▶ [Source excerpt]
+ + +

Correct option is (b) \(-\pi\)
\(\int\limits_0^{2\pi} [2sin x] \,dx = ?\)
We have to subdivide the interval 0 to 2π as under keeping in view that we have to evaluate [2 sinx].
\(\because sin\left( \frac \pi 6\right) = \frac 12 \)
⇒ \(2sin\left(\frac \pi 6\right) = 2 \times \frac 12 = 1\)
\(\therefore [2 sin x] = 0 ;\, \text{if} \;0 \le x < \frac \pi 6\).
\(\because sin\frac \pi2 = 1\)
⇒ \(2 sin\frac \pi2 = 2\)
\(\therefore [2 sin x] = 1;\; \text{if} \;\frac\pi6 \le x < \frac \pi2\)
\(\because sin\left( \pi - \frac \pi6\right) = sin \left(\frac{5\pi}6\right) = \frac 12\)
⇒ \(2sin \left(\frac{5\pi}6\right) = 2\times \frac 12 = 1\)
\(\therefore [2sin x] = 1;\text{if}\; \frac \pi2 < x \le \frac{5 \pi}6\)
\(\because 2sin(\pi) = 0\)
\(\therefore [2sinx] = 0; \text{if}\; \frac{5\pi}6 < x \le \pi\)
\(\therefore sin(\pi + \frac \pi6) = - \frac 12\)

+ + +

▶ [Given data]
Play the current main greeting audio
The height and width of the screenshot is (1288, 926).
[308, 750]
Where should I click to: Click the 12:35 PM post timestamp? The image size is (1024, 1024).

+ + +

▶ [Stated task] Rewrite the part of the worked solution that opens with "We have to subdivide" and closes with "6\right) = \frac 12 \)", changing "subdivide" to "split".

▶ [Problem solution]
We have to split the interval 0 to 2π as under keeping in view that we have to evaluate [2 sinx].
\(\because sin\left( \frac \pi 6\right) = \frac 12 \)